England stellt Kulturförderung in Frage
Der Arts Council England (ACE) wird für seine Förderstrategie kritisiert. Der Direktor der Wigmore Hall, John Gilhooly, wirft dem ACE Vertrauensverlust vor und verzichtet ab 2026 auf öffentliche Gelder. Der Vorwurf: Der ACE würde die Spitzenförderung vernachlässigen. ACE-Chef Darren Henley verteidigt die Verteilung von 220 Mio. Pfund für klassische Musik (2023-2026) und betont die »Let’s Create«-Strategie seines Hauses. Kritiker bemängeln eine Gleichsetzung von Gemeinschaftsprojekten mit künstlerischer Exzellenz. Inzwischen hat die neue Regierung eine Überprüfung von ACEs Förderpolitik angeordnet.

Personalien der Woche II
Der Prozess gegen den Intendanten des Maggio Musicale, Alexander Pereira, hat begonnen. Italien fordert zehn Millionen Euro von ihm, die Staatsanwaltschaft fordert Haftstrafe. Mit einem Urteil wird am 29. Mai gerechnet. +++ Die deutschen Musikhochschulen schlagen Alarm: In einem offenen Brief an den Vorstand und den Aufsichtsrat der GEMA fordern sie eine Verschiebung der geplanten Reform. »Wir sind zutiefst besorgt«, heißt es in dem Schreiben der Rektorenkonferenz der deutschen Musikhochschulen (RKM). Die Reform sei nicht ausreichend diskutiert worden und könnte schwerwiegende Folgen haben – insbesondere für junge Komponistinnen und Komponisten. +++ Schöne Geste: Zum 100. Geburtstag von Pierre Boulez hat das Festspielhaus Baden-Baden den Platz vor dem Theater in Boulez-Platz umbenannt (hier auch noch Mal das große Boulez-Interview aus unserem Archiv). +++ Übersiedlung der Musik und Kunst Privatuniversität in Wien: 15 der 35 Pavillons am Otto Wagner-Areal sollen ab 2030/2031 für die unterschiedlichen Unterrichtsdisziplinen wie Tanz, Gesang oder Musik gestaltet werden. Neben den Lehrräumen soll es auch Platz für studentisches Wohnen geben.

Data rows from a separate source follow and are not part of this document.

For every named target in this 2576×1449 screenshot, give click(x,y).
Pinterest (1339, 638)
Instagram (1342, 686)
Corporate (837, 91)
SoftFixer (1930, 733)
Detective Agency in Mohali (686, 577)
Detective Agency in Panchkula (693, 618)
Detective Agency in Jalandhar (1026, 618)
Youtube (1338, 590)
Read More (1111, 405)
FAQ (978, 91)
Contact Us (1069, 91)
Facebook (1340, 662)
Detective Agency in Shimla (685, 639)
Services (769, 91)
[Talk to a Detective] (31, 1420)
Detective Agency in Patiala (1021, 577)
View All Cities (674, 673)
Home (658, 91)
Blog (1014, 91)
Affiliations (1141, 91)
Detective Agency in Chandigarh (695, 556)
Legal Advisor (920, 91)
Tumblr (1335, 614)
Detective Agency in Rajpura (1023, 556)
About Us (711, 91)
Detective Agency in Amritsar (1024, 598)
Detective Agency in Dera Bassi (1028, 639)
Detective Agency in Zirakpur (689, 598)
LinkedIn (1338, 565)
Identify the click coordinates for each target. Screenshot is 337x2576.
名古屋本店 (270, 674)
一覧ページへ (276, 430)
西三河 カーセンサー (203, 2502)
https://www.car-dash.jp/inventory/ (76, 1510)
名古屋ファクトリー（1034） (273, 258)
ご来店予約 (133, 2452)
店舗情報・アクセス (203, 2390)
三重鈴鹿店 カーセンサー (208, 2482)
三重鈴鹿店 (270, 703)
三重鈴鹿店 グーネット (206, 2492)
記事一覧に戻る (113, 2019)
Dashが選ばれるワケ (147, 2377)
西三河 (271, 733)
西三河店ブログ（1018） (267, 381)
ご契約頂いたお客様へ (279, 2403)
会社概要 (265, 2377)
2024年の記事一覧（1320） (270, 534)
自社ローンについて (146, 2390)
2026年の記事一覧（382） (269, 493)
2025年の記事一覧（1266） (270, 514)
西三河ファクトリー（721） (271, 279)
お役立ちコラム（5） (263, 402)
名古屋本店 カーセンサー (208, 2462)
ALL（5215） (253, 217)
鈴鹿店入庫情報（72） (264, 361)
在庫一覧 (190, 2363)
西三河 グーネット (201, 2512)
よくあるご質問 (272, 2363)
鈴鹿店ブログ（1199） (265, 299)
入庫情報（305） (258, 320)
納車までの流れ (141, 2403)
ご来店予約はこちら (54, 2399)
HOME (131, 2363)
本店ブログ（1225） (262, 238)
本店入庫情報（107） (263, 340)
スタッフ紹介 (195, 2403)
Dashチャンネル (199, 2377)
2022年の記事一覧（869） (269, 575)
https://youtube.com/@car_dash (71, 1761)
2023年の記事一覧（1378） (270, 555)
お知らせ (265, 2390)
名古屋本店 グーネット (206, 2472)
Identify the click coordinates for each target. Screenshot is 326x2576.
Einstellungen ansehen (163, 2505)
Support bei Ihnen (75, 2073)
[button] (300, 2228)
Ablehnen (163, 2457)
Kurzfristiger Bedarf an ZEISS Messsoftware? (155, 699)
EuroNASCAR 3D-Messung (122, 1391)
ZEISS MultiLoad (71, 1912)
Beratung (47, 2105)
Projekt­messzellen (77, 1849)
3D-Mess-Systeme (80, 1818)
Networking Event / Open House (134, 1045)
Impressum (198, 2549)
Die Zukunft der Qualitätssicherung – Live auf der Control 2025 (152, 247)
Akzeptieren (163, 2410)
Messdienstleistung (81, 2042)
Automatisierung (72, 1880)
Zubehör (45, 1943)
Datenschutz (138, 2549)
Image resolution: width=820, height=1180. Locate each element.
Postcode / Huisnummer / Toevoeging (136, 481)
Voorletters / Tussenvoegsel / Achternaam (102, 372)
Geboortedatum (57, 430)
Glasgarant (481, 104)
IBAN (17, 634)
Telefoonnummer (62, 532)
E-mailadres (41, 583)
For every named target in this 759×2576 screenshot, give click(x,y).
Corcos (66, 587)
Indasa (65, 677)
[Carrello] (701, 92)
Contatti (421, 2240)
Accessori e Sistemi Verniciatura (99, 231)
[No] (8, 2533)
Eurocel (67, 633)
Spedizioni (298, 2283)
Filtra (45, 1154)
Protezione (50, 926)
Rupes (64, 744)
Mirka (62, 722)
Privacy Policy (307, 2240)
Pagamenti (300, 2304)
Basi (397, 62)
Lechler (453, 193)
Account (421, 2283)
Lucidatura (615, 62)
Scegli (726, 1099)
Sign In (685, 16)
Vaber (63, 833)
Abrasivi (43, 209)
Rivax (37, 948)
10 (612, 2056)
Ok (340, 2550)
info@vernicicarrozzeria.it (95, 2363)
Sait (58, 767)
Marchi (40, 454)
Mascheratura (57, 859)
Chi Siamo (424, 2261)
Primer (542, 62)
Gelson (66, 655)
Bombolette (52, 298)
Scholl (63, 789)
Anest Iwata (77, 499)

Und wo bleibt das Positive, Herr Brüggemann?
Ja, wo zum Teufel bleibt es denn? Vielleicht ja hier! Wie Sie vielleicht anhand der Werbung in den letzten Wochen gesehen haben, hat BackstageClassical eine neue Kooperation mit dem Streamingdienst qobuz (da Musik hier in höchster Auflösung und mit fairen Verteilschlüsseln für Künstlerinnen und Künstler angeboten wird). Dort haben wir auch eine eigene Playlist, auf der Musik zu unseren Themen nachzuhören ist. Ich bin beim Stöbern der Neuerscheinungen auf die fünfte Symphonie von Gustav Mahler mit Paavo Järvi und dem Tonhalle-Orchester Zürich gestoßen und habe dieses Werk für mich noch einmal neu entdeckt: Ohne Pathos, ohne sich in Extremen zu suhlen geht Järvi dem Werk mit großer Intelligenz auf den Grund, sucht nach den Strukturen unter den Behauptungen des Als-Ob und findet: kompositorische Strenge im emotionalen Chaos. Eine andere Seite der Sinnlichkeit. Klar, wer Schmackes will, ist hier weniger gut beraten, wer die Symphonie aber noch Mal neu durchhören möchte, dem sei diese Einspielung ans Herz gelegt.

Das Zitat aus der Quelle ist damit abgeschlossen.